When asked why she wanted to be the Springfield superintendent, Dinnall emphasized her dedication to the students. Referencing her first teaching position, Dinnall explained that seeing the students’ “unbridled joy, infectious laughter, natural curiosity and boundless energy” fueled her desire to work in the school system.

“If selected as superintendent of Springfield Public Schools, I vow to work collaboratively to ensure our students have the best education that we could ever offer, our families instill their trust in us once again and that we operate from a lens of equity from every department and classroom in our district,” she said, highlighting that she is a graduate of Springfield Public Schools and lifelong resident of the city.

In her interview, Dinnall described a detailed “transition plan” for her initial 100 days as superintendent, which includes four phases. She also highlighted three main priorities, including “relationships and leadership,” “learning and achievement” and “family and community empowerment.” Dinnall provided a copy of this plan to School Committee members at her interview.

She explained that her first 30 days would focus on the transition period with a publicly updated “tracker” of how the school department is working through the three priorities. Dinnall noted that this tracker would be updated daily and weekly.

While discussing her goals for the role, Dinnall listed early literacy, greater visibility of the superintendent and creating a family advisory committee.
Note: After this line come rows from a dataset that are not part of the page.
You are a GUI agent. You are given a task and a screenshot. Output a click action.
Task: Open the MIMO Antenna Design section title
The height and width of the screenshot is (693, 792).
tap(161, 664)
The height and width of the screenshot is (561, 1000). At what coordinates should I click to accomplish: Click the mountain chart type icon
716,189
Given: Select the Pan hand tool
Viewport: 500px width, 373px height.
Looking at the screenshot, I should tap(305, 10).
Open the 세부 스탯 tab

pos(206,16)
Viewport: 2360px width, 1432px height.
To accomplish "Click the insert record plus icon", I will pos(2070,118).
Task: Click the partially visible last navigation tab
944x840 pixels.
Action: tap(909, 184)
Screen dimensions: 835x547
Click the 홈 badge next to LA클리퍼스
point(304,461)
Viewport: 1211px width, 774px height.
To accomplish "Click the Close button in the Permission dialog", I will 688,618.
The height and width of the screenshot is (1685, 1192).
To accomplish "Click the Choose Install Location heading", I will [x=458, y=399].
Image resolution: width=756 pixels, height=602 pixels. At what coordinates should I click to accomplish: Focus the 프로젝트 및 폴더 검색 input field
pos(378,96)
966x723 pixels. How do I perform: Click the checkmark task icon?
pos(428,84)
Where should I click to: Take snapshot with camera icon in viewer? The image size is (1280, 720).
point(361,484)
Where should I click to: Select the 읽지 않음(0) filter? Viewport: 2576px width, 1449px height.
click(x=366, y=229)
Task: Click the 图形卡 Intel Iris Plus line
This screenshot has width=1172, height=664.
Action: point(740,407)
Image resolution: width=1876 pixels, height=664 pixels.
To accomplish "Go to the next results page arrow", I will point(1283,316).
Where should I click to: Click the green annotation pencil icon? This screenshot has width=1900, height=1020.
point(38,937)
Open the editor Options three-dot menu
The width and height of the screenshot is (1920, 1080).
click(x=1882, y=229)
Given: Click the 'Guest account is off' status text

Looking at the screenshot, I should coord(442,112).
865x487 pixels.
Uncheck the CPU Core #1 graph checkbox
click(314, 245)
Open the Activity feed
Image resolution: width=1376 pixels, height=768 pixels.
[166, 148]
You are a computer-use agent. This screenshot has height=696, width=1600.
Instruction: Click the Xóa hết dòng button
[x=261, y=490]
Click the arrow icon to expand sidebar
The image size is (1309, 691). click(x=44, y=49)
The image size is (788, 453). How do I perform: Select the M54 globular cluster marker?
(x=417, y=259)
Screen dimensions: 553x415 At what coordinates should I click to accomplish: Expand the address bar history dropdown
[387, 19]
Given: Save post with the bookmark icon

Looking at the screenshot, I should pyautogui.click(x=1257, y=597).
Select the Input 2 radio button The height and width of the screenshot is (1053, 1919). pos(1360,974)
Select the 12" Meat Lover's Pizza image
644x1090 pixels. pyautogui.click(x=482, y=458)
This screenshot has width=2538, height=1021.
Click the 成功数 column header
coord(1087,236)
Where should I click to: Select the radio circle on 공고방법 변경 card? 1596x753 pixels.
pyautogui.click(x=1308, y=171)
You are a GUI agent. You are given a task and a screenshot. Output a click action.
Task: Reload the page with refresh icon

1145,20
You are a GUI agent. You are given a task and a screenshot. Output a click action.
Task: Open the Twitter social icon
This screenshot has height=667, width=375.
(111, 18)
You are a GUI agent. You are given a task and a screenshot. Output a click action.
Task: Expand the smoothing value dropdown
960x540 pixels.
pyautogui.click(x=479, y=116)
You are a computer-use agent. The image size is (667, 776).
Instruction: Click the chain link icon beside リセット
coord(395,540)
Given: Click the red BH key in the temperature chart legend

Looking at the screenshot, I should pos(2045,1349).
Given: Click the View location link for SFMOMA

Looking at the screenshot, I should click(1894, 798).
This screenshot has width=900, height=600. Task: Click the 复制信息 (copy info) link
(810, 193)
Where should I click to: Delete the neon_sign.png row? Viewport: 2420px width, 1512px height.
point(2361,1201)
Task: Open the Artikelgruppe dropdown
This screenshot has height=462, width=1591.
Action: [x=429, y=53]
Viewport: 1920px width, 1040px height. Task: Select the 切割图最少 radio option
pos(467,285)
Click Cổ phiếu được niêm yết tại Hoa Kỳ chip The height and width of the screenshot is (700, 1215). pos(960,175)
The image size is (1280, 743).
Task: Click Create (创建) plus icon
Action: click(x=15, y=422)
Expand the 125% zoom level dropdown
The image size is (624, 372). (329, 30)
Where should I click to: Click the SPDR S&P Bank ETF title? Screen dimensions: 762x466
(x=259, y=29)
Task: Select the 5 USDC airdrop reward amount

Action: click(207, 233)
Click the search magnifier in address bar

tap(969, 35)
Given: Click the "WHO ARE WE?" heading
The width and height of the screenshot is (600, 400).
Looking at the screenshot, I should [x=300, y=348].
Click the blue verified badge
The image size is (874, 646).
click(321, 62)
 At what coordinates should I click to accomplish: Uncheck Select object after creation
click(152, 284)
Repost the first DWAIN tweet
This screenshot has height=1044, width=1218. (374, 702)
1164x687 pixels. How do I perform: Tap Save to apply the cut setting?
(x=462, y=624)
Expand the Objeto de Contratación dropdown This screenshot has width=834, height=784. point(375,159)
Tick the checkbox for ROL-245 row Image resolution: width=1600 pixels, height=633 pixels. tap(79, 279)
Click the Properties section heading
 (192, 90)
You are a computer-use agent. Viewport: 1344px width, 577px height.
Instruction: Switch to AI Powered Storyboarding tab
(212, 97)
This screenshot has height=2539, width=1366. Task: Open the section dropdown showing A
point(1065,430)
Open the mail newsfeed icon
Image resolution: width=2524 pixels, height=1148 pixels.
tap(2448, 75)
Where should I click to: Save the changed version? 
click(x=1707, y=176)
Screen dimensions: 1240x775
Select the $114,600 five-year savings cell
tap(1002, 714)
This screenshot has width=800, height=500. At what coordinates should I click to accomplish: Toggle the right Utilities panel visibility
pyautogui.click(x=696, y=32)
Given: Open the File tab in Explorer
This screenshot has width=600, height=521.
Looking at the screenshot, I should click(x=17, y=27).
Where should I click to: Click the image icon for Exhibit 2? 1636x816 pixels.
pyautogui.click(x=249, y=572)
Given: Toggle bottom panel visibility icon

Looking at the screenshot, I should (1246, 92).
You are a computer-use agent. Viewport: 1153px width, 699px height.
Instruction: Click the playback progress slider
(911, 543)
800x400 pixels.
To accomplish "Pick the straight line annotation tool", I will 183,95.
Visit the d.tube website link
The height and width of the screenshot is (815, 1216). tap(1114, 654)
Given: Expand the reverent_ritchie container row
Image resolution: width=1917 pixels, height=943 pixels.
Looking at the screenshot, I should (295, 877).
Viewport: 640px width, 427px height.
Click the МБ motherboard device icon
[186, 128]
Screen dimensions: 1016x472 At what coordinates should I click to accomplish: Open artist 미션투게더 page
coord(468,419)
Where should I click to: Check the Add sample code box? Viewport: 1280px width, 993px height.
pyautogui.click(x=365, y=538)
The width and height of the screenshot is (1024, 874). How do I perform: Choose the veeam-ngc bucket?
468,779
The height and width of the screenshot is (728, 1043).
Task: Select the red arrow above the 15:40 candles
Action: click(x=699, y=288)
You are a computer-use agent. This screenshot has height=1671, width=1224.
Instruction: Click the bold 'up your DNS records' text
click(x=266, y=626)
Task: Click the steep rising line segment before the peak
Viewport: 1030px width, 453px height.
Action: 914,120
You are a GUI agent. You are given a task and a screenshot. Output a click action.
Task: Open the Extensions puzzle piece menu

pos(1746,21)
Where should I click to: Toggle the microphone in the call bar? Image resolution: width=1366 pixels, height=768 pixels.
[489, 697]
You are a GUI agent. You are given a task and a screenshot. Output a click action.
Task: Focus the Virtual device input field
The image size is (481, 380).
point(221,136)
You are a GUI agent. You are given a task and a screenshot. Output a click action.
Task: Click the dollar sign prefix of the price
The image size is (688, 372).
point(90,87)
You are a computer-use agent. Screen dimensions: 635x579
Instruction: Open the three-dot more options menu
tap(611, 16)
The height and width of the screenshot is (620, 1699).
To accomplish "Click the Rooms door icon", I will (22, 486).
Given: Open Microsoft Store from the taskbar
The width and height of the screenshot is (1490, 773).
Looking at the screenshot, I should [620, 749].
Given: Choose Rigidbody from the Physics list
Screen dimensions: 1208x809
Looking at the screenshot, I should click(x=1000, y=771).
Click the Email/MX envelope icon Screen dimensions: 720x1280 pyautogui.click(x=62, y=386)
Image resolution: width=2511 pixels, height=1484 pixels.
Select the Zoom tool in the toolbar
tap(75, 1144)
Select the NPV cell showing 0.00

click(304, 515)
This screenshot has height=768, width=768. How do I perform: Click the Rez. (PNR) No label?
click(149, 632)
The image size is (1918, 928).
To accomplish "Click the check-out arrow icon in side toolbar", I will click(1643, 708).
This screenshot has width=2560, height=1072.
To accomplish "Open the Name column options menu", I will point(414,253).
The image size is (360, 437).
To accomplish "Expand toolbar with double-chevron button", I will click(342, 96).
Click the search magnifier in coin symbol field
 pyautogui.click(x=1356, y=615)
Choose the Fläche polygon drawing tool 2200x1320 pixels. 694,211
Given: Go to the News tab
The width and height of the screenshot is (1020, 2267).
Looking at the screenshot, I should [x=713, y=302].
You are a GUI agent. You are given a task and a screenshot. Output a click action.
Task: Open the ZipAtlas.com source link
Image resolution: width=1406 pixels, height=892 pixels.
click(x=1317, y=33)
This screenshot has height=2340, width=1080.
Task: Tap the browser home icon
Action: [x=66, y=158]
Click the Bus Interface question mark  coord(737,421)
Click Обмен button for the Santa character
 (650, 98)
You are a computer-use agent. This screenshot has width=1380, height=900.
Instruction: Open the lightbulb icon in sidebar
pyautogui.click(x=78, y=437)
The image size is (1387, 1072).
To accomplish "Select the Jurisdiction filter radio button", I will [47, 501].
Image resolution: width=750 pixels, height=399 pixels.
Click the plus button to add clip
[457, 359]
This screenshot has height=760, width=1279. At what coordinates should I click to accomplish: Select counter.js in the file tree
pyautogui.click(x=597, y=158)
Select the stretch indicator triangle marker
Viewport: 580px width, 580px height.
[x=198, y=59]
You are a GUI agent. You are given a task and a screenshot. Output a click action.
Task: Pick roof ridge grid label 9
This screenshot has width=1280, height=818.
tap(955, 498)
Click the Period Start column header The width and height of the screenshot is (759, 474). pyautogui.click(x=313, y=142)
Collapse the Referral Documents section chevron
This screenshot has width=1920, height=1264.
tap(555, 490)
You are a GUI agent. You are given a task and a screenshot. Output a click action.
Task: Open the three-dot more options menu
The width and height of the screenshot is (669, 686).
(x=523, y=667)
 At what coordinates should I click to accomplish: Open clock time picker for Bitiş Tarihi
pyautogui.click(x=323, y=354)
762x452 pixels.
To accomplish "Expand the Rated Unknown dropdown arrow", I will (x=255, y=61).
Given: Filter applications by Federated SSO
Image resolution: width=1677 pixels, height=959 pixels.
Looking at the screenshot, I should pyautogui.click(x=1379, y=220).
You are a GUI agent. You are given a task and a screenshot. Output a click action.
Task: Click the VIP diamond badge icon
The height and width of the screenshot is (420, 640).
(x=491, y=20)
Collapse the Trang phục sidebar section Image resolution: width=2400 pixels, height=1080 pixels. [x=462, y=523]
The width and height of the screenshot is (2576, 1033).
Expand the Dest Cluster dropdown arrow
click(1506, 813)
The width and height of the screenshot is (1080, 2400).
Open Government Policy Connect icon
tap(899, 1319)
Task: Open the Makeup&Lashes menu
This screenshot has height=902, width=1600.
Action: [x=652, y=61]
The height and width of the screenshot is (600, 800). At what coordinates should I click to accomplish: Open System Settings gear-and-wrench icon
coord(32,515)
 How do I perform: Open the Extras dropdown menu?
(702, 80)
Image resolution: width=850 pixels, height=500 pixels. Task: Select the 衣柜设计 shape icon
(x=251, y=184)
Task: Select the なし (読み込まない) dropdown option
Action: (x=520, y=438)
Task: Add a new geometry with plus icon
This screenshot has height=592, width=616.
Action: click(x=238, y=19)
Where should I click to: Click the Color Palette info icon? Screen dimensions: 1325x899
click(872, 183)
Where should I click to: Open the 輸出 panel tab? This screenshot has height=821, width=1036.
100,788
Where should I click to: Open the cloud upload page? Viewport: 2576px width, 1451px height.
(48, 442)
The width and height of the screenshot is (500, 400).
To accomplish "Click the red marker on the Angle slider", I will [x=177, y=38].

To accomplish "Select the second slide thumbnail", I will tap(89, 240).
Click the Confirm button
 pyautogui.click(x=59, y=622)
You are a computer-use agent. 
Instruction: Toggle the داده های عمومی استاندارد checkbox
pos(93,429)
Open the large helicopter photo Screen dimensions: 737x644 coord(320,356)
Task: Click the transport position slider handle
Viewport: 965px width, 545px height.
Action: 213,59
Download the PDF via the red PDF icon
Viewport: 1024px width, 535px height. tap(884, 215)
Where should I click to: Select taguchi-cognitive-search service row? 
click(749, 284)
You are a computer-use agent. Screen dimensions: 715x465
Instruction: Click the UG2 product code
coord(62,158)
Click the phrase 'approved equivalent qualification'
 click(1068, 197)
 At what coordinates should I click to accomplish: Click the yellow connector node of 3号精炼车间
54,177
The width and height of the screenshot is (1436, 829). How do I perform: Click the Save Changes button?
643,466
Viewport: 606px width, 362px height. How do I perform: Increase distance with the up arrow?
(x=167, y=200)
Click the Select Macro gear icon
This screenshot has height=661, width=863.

She stated that equity was her primary goal, saying, “I would love to take a look at equity not just for typical diversity that we always talk about for Black and brown but also diversity and equity for our LGBTQ community and gender equity and diversity.”

Prior to the final vote in favor of Dinnall as superintendent, School Committee members motioned to select Wells as superintendent. However, this vote failed 4-3.

During discussion, School Committee member Chris Collins raised concerns about conflicting information about the reason Dinnall left her prior position as the High School of Commerce principal.

In her interview, Dinnall stated that she was notified by the executive principal of the school that “he was no longer able to keep me on board because of [$6 million] significant budget cuts,” emphasizing that she did not receive a non-renewal.

However, Collins said that he spoke with administration from the Empowerment Zone who “quite emphatically” stated Dinnall was non-renewed in her role as High School of Commerce principal.

While other members Mayor Domenic Sarno and Peter Murphy later expressed that they received similar information when speaking with Dinnall’s references, LaTonia Monroe Naylor stated that references said to her that Dinnall’s exit was “a mutually agreed upon transition.”

Dinnall is expected to take over the position of superintendent following Daniel Warwick’s exit this school year.